1 Reply Latest reply on Aug 19, 2003 8:02 PM by jonlee

    Datasources On Different Systems

    mindschreck

      Greetings,

      I have a question regarding data sources being hosted on different systems.

      Imagine that I have a JBoss/Tomcat server. On it, I have all of my beans, servlets, jsps, etc. However, I have my database running on an Oracle database located elsewhere.

      If I set up a J2EE container on Oracle, and created the connection pool there, how would my beans, servlets, etc, get access to that connection pool? I am assuming that the data source would be confined to java:/OracleDS (or whatever I named it). How would the applications and components in one container get the resources in another?

      Can I do this, or should I stick the connection pool in JBoss and fetch the connections for Oracle from it? Is there any benefit for Oracle hosting the connection pool? If I do want to go with Orcale hosting the data source, do I then have to put my DAOs on Oracle and make them remote objects for my components running on JBoss?

      Cheers,
      Jason

        • 1. Re: Datasources On Different Systems
          jonlee

          In your first scenario, the local JBoss components act like a remote client. You would need the Oracle J2EE container to perform the business logic and use it's database connection pool. It would pass the processed data back to the JBoss located components.

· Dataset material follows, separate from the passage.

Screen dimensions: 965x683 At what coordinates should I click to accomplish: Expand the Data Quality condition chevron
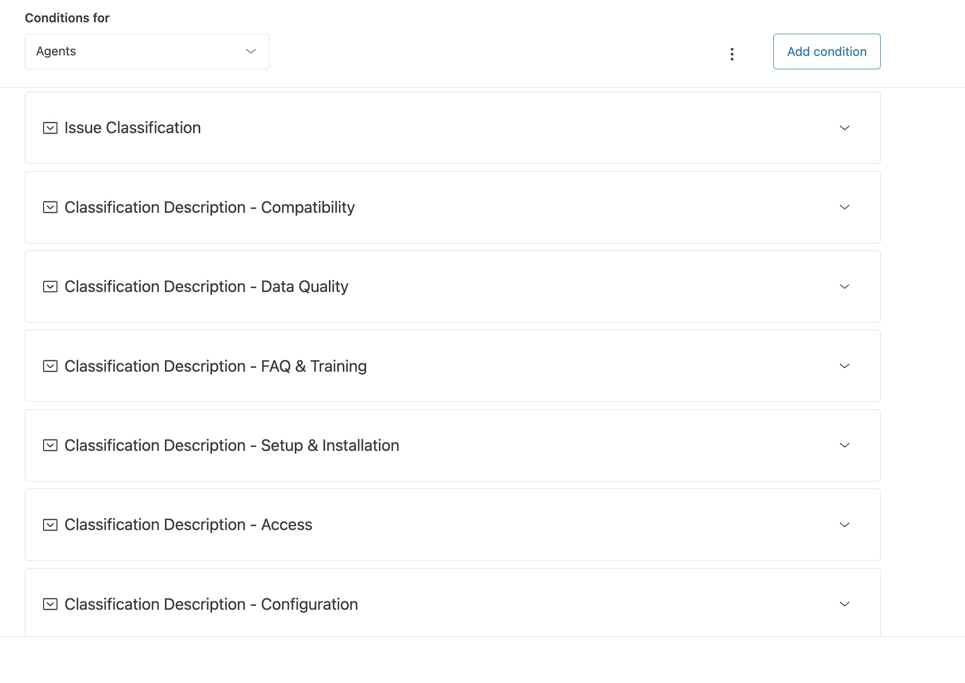[x=845, y=287]
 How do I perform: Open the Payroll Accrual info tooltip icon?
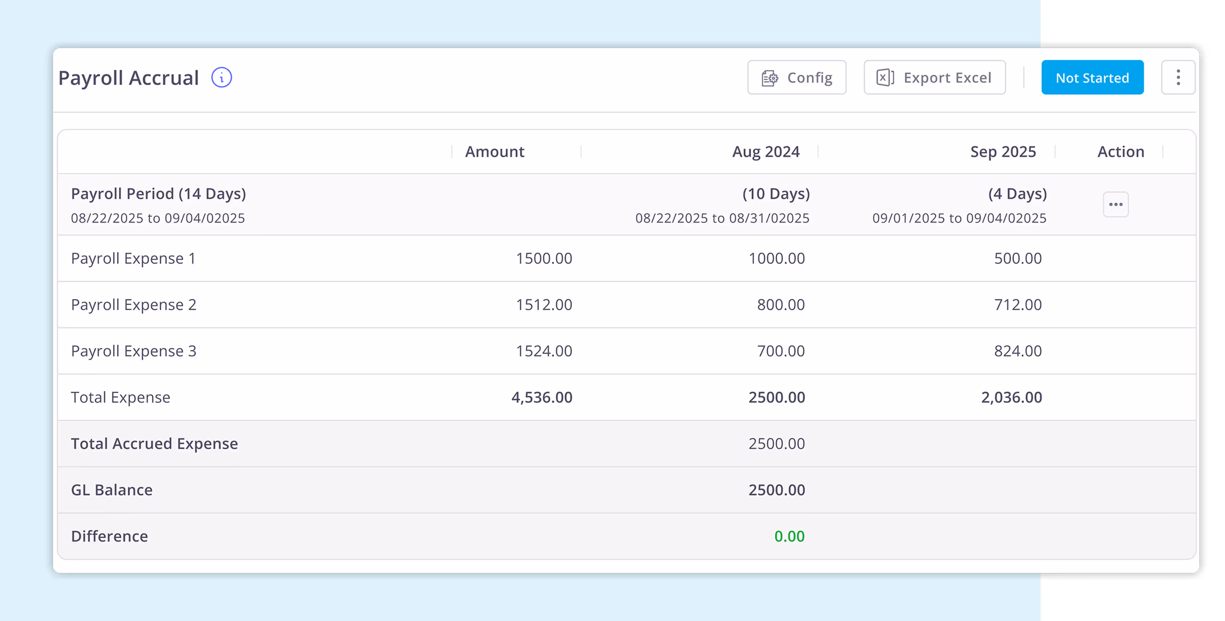click(x=221, y=77)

          A DataSource, connection pool or similar strategy is meant to improve access performance. The rationale is that connecting to a database and disconnecting to a database is a costly operation for both the database and the remote client.

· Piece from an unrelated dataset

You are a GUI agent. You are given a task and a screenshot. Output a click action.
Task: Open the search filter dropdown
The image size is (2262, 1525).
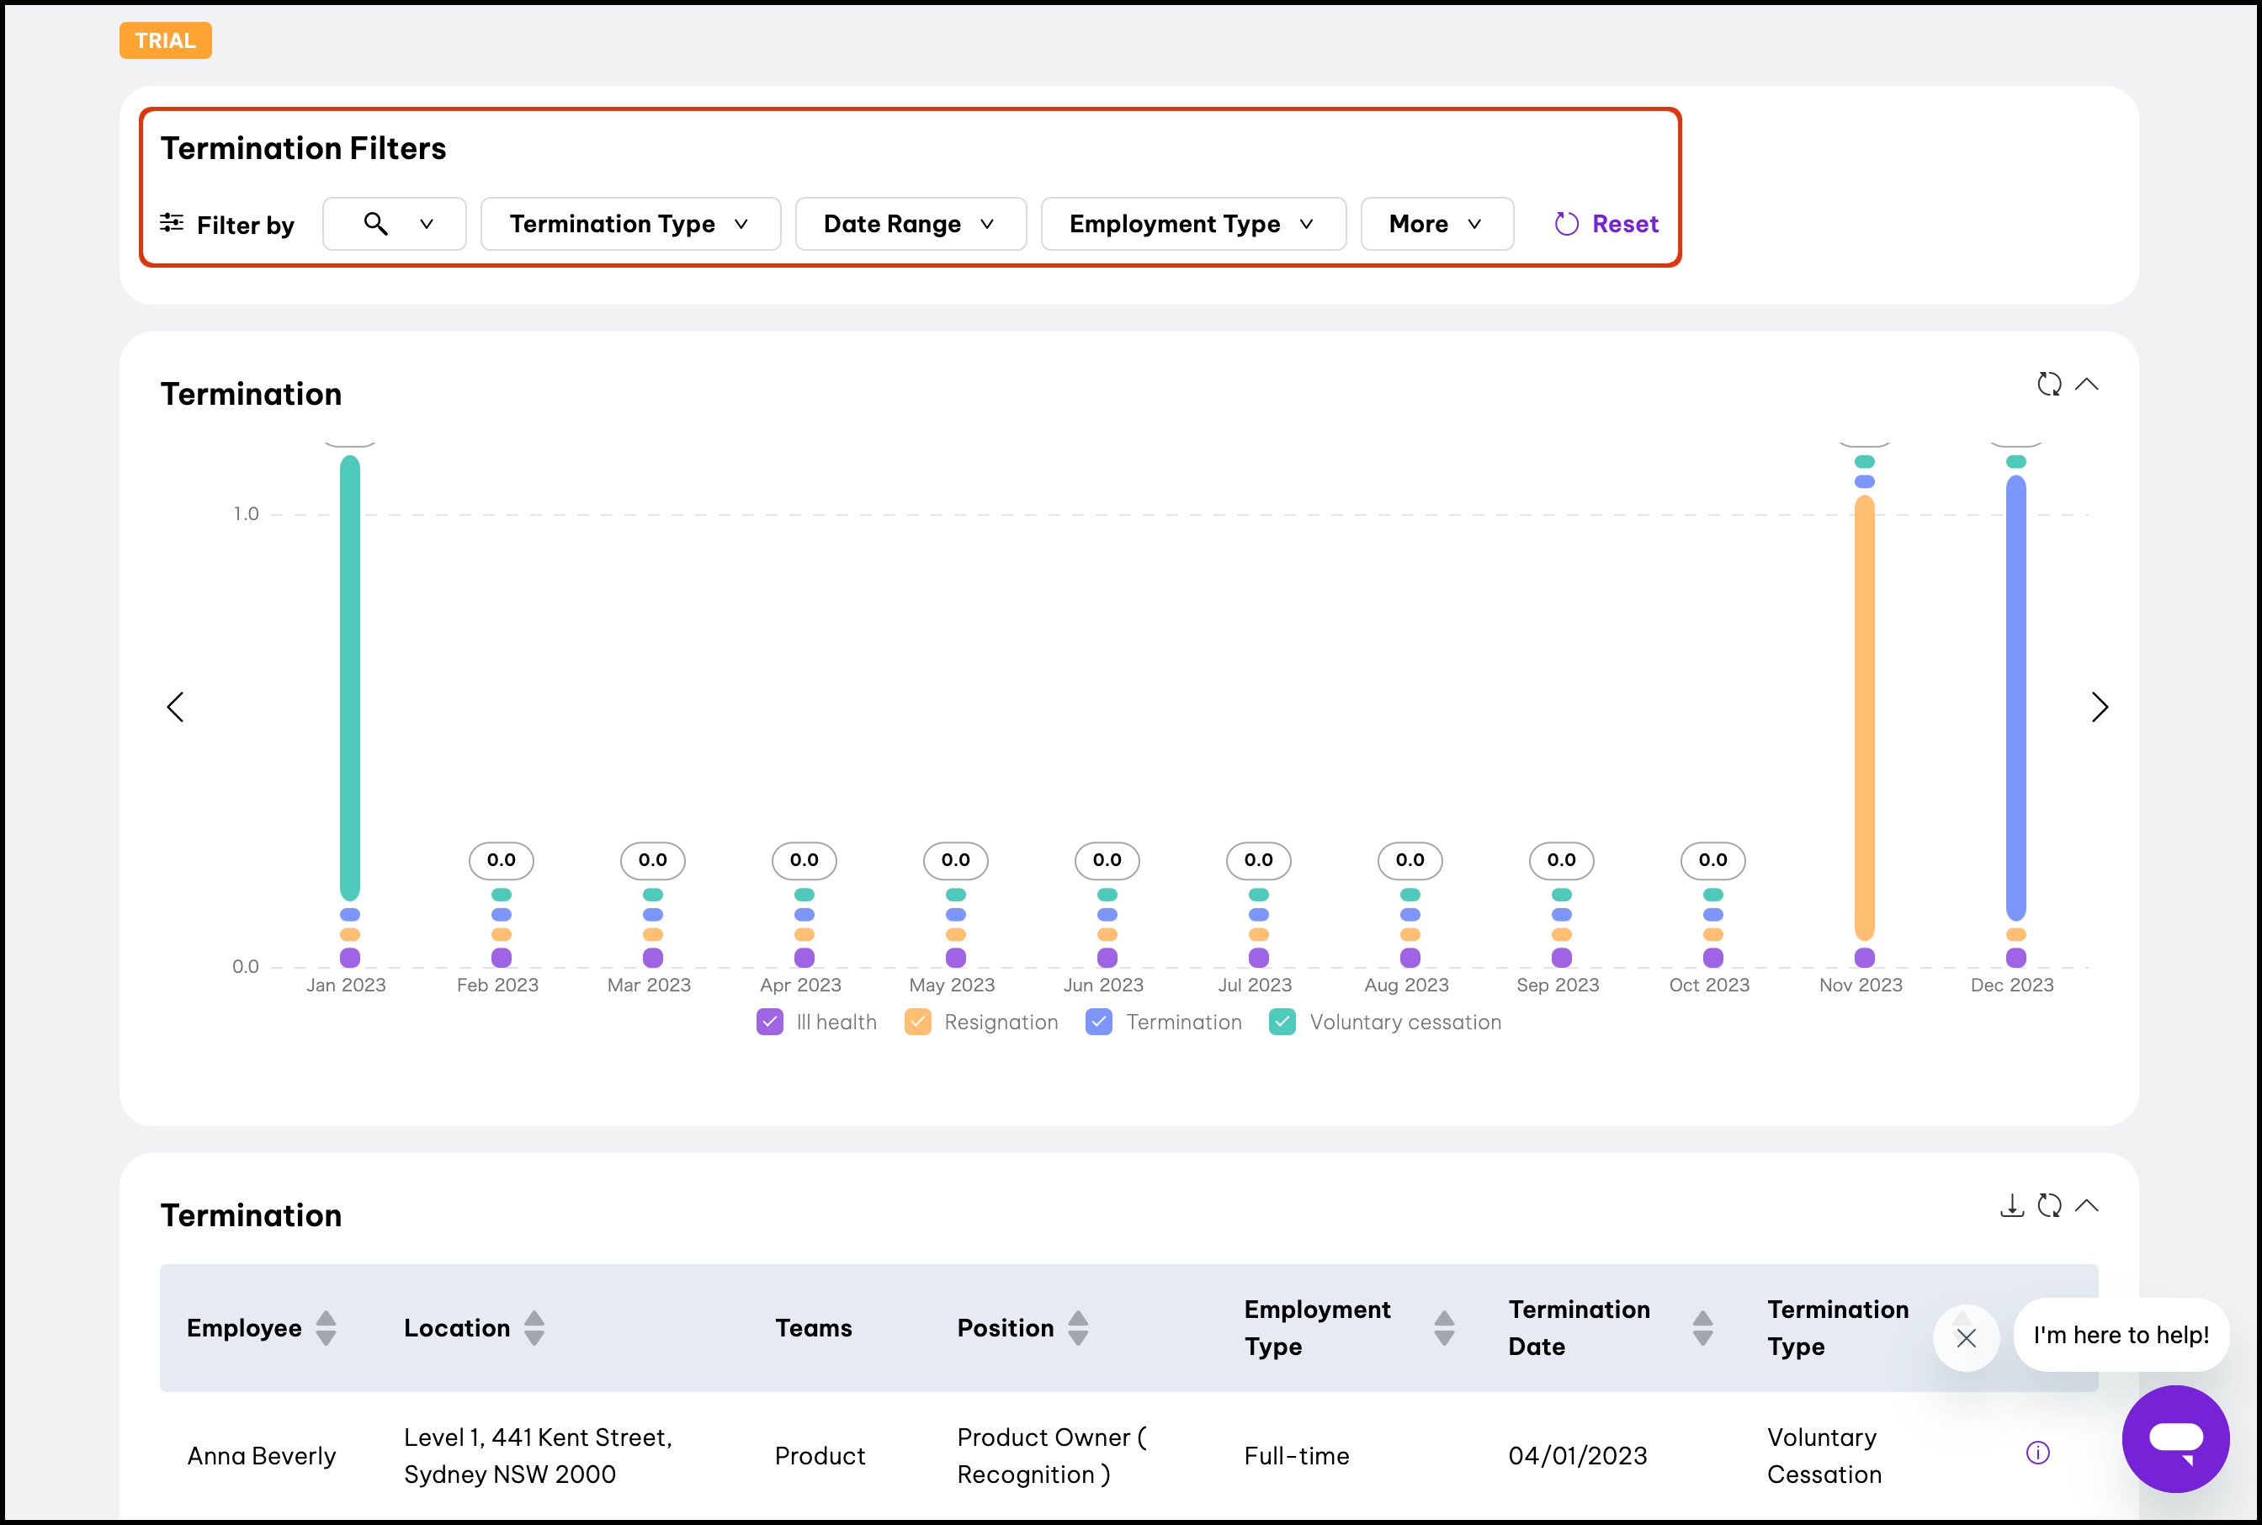(395, 225)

          A connection pool holds open a number of permanent connections to the database server. For a client, this cuts the time to connect and disconnect when performing a transaction. The database server benefits by not spending time connecting and disconnecting, so is has more time actually performing database operations.

          When a client requires a database connection, it makes the request to the pool and receives a connection from the pool. Usually this connection is a pre-existing connection, although a pool is usually configured to expand the pool size if the demand requires it. With proper tuning (so the normal number of connections is adequate for demand), you would normally get an existing connection.

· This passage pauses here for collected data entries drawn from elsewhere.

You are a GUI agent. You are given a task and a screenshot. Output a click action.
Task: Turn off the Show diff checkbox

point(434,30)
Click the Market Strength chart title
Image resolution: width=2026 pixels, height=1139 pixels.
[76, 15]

          You lose this benefit if the component that requires the database connection has to in turn, connect to a remote service to obtain the connection. A remote service in the Java world usually means something external to the local JVM. In essence, you reach the same point you were trying to avoid with the connection pool. Except you now have a case where you have a connection/disconnection to the remote connection pool - which is still an expensive operation, not to mention the delay component in going via the "proxy".

          This is why connection pools rarely implement the capability for remote clients to access them - AFAIK, WebLogic is the only exception.

          So you obtain the best performance when the actual DataSource/connection pool is implemented in the same JVM as the components that will use it.

          Hope that goes some way to answering the questions.